A major new study could help more weight-loss winners keep off the pounds they've shed — if they can pass on the bread basket.
The research, published in the journal BMJ, found that among study participants who had just successfully lost weight, those who followed a diet with the lowest percentage of carbohydrates not only maintained their new, lower weight but also had a higher resting metabolism. That is, they burned calories at a higher rate when, say, they were sitting around watching TV than those eating more carbs would. That last detail is what has some experts excited about the results — calling them “profound” and potentially guideline-shifting — because it indicates a possible way forward for obesity treatments.

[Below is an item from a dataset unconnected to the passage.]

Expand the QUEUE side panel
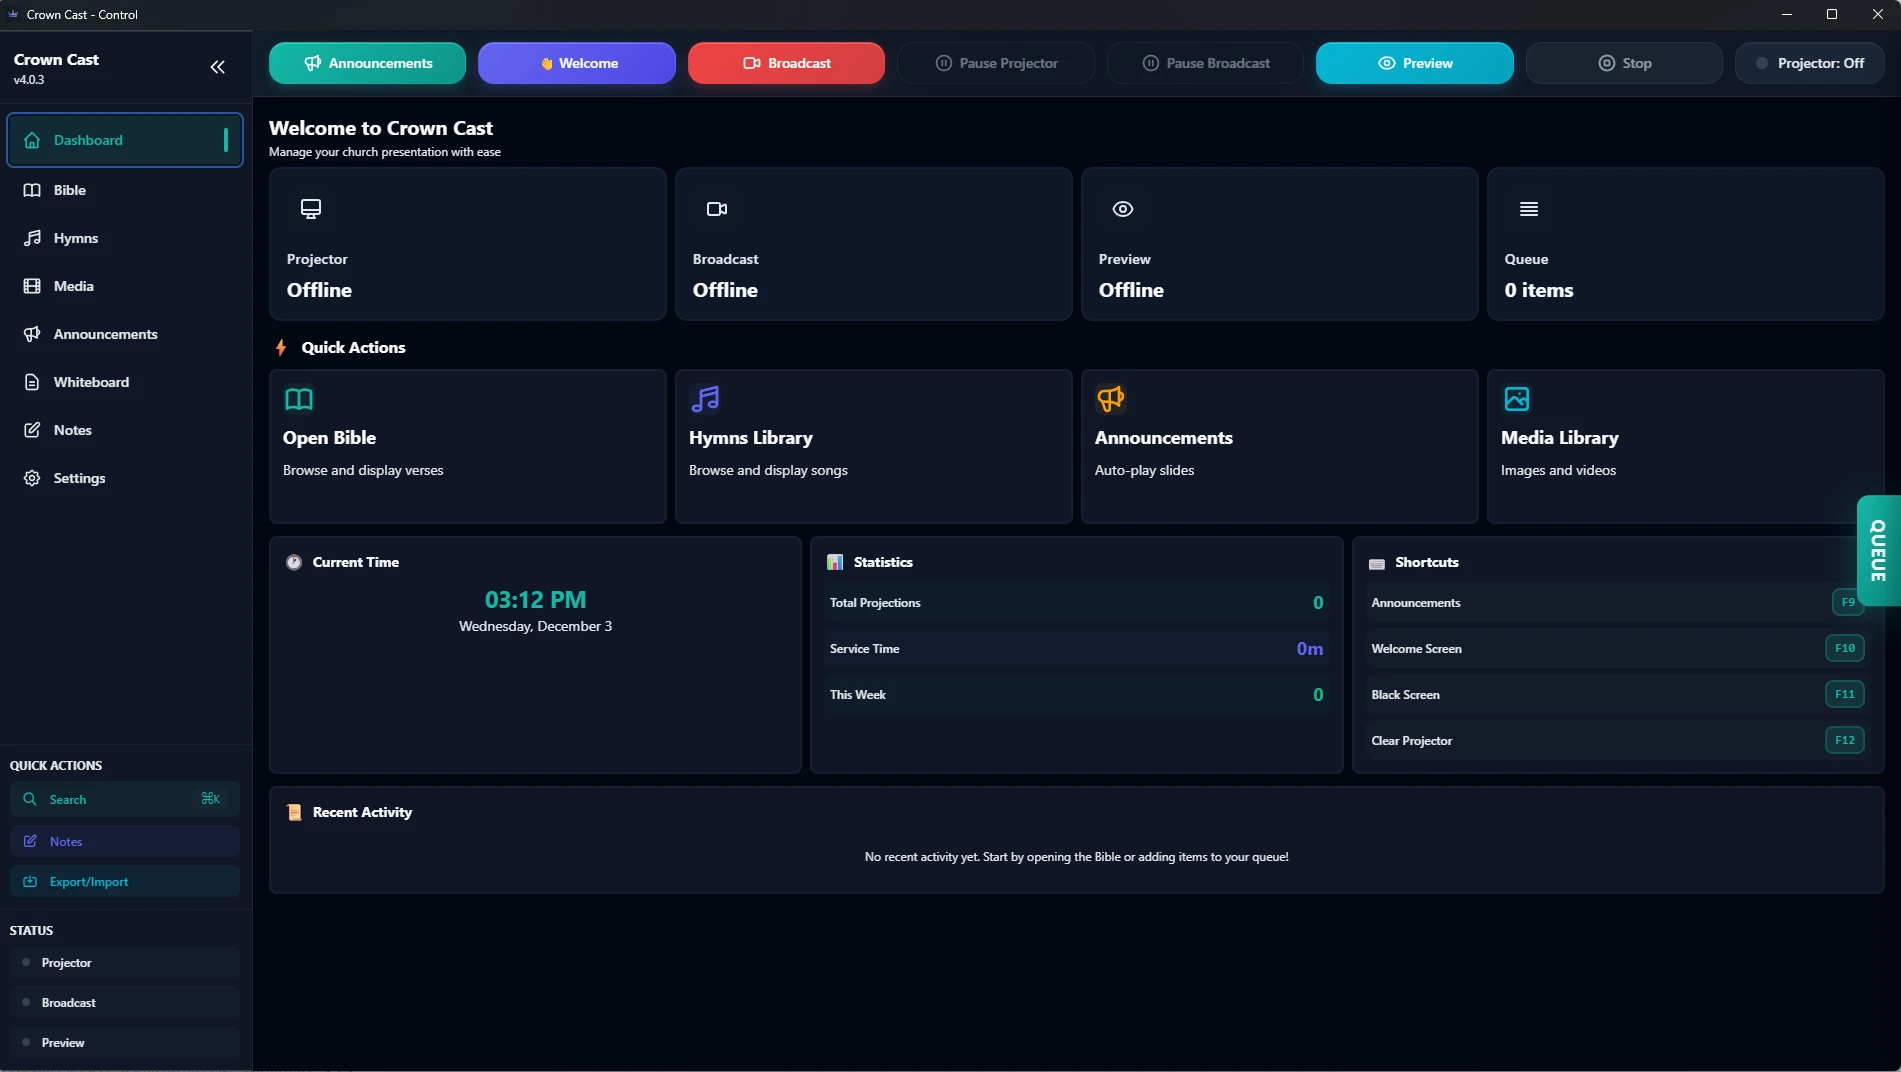click(x=1879, y=551)
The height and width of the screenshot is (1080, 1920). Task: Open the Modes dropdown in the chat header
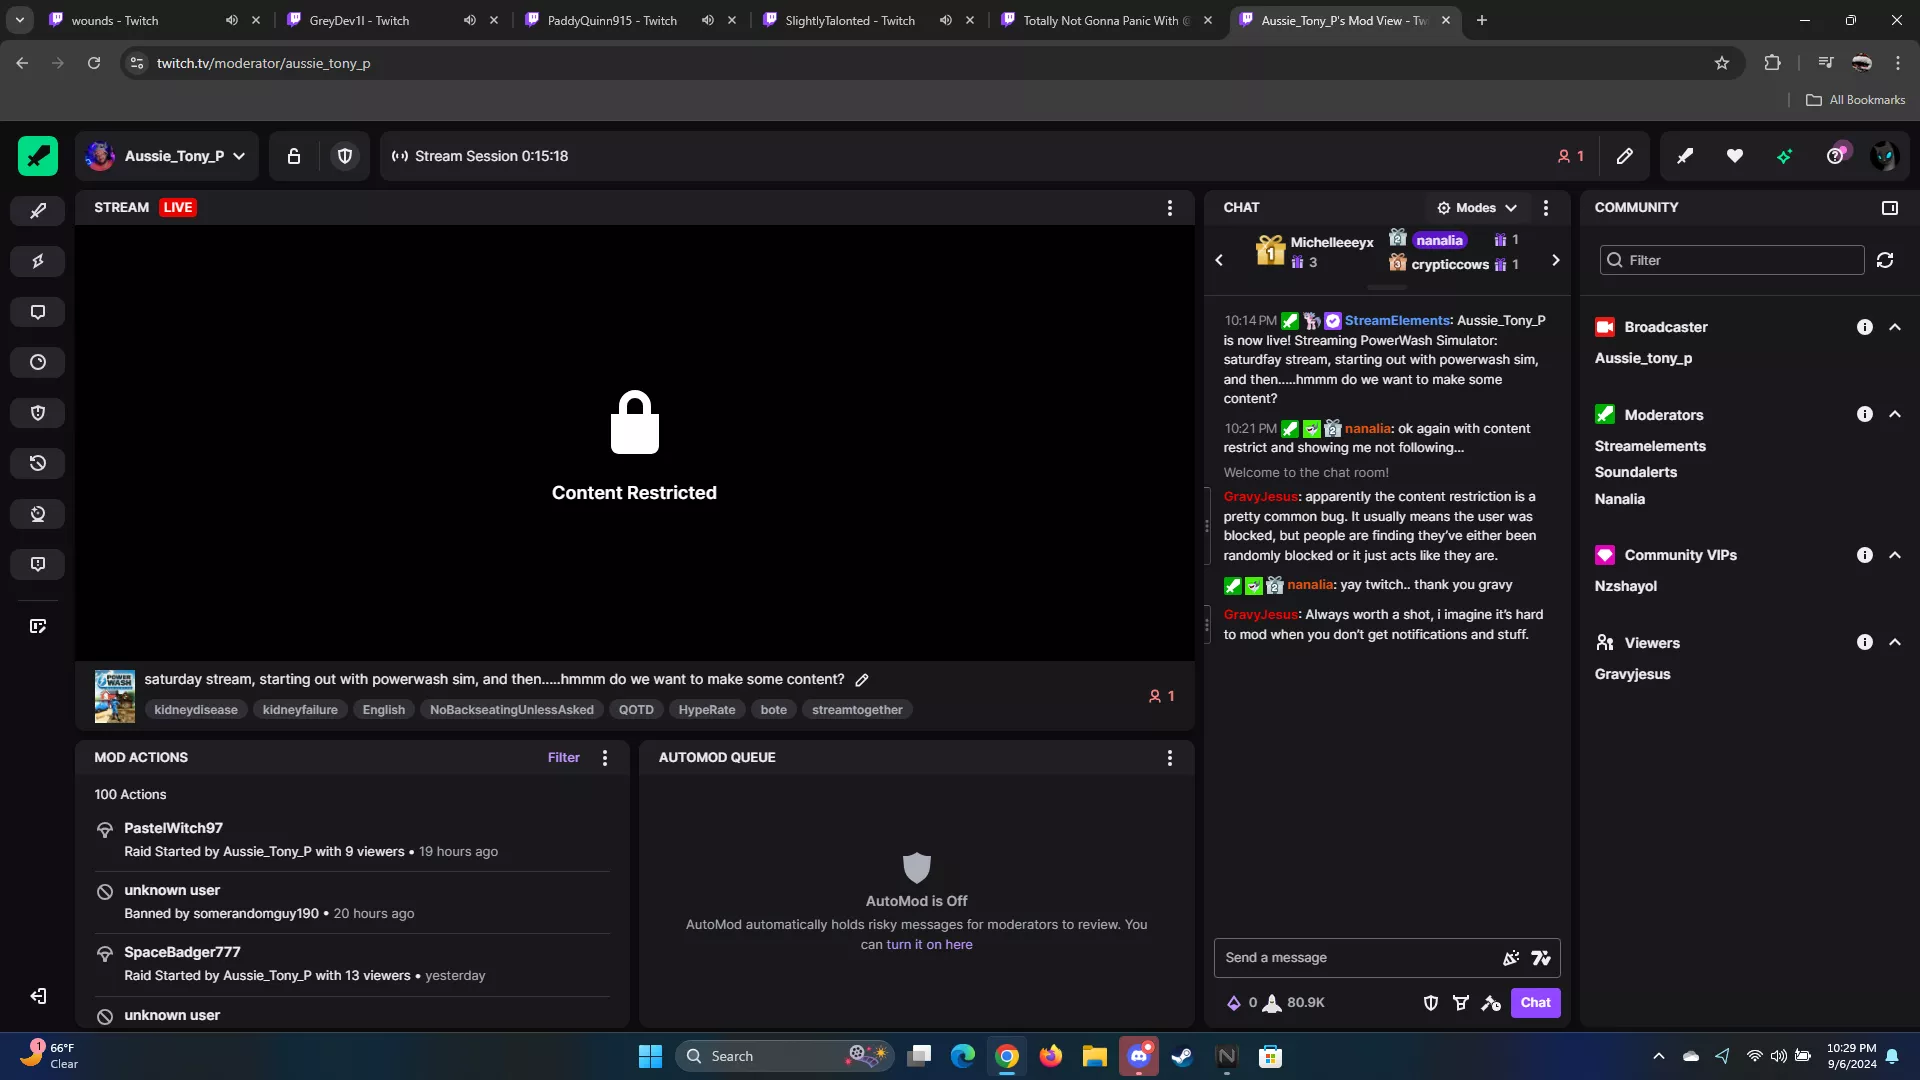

As the authors acknowledged in the study, such treatments have been difficult even for people working quite hard to follow them. “With weight loss, hunger increases and energy expenditure decreases — physiological adaptations that defend against long-term weight change.” Their work put participants into that challenging situation, since they’d lost 12 percent of their body weight in the 10 weeks prior to the start of the carb-measuring phase of the work.
In that phase, the 164 adult participants were given meals that featured either 20, 40 or 60 percent of their daily calories from carbs. (The percentage of protein was held constant for all.) From there, researchers measured total energy expenditure, resting energy expenditure, and related things like the levels of hormones such as leptin and ghrelin that aid in metabolism.
Compared with the group eating the highest amount of carbs, the group eating the lowest ended up burning roughly 250 more calories a day — an amount that one expert speaking to the New York Times equated to a 20-pound weight loss after three years on such a diet. (It's also worth noting that those in the middle group, consuming a moderate amount of carbs, also burned more calories daily than those eating the most carbs.) Experts pointed out that those on the low-carb diet had the lowest levels of the hormone ghrelin, which promotes the feeling of hunger and the storage of fat, and that this could be one key to the results.
While the findings aren’t expected to be the last word on carbs and dieting, they could, the study's authors note, help answer what was one of the bigger questions on their minds in the design of their research: “Why the average person today, compared with 40 years ago, seems to be ‘defending’ a much higher body weight.”
Part of the answer, they believe this study suggests, could be related to the effect of eating higher levels of carbs, with their higher glycemic load, on things like insulin levels. After a meal full of carbs, they wrote, higher levels of insulin seem to direct the metabolic process away from “oxidation” (broadly, burning stuff off) and closer to “storage in adipose tissue” (building up fat reserves). This carbohydrate-insulin model, they write, “offers a physiological mechanism for understanding why obesity rates have increased since the 1970s in the United States, as dietary fats were replaced with high glycemic load foods, including refined grains and added sugars.”